**GOAL OF THE EXERCISE:** The entries are to be written out word for word, with their images left out.

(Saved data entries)
*-*-*
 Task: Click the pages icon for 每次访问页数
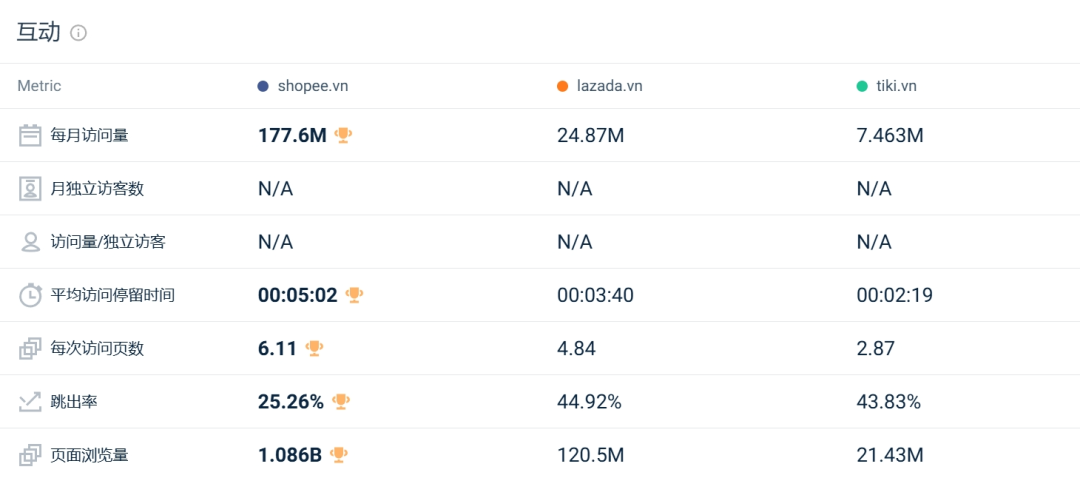click(30, 349)
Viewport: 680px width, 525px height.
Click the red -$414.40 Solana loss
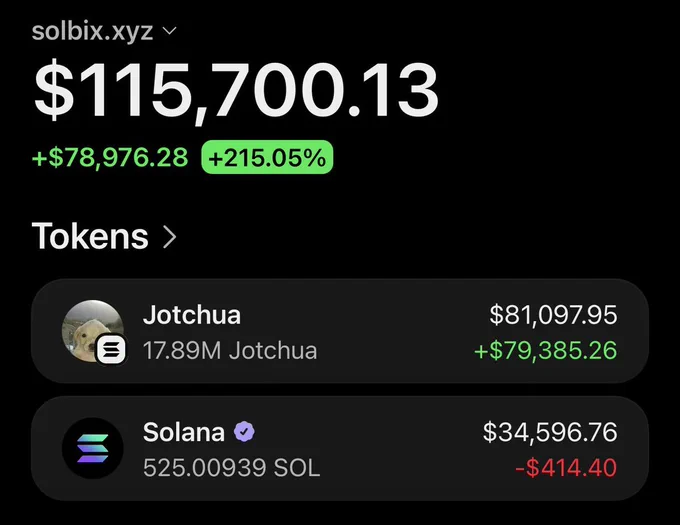coord(566,467)
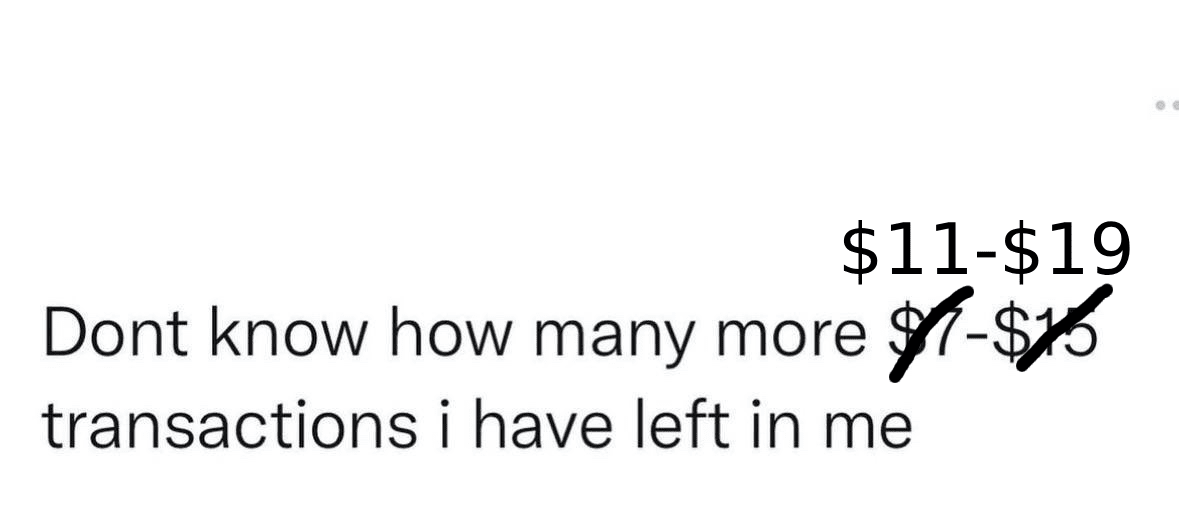The image size is (1179, 532).
Task: Click the black scribble over $7
Action: (931, 334)
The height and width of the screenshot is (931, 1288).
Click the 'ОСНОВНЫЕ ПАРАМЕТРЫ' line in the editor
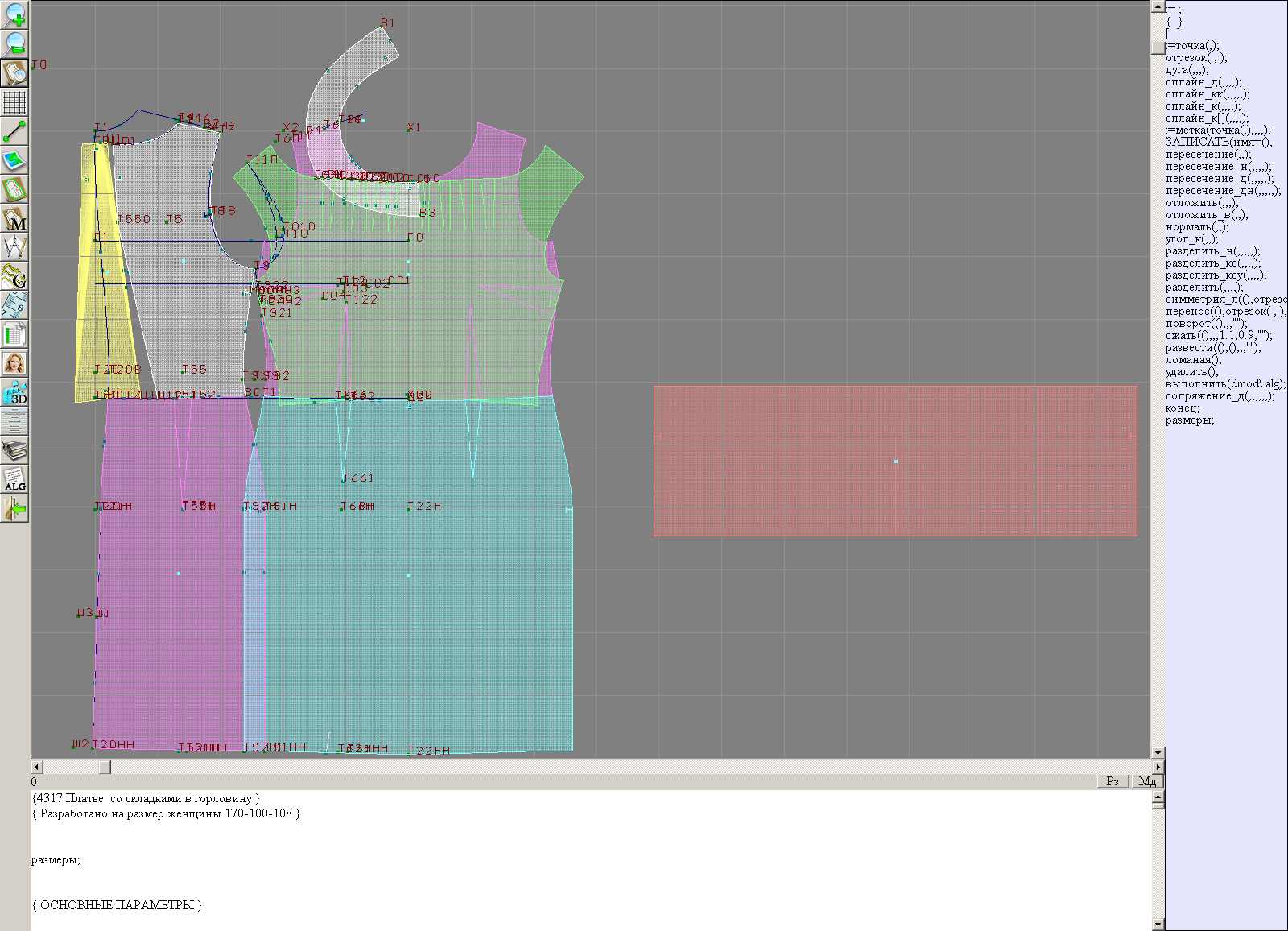pyautogui.click(x=117, y=905)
*-*-*
**RESPONSE:**
 Task: Click the pages icon for 每次访问页数
click(30, 349)
Viewport: 680px width, 525px height.
Click the red -$414.40 Solana loss
coord(566,467)
The image size is (1179, 532).
Task: Click the black scribble over $7
Action: (931, 334)
The height and width of the screenshot is (931, 1288).
Click the 'ОСНОВНЫЕ ПАРАМЕТРЫ' line in the editor
pyautogui.click(x=117, y=905)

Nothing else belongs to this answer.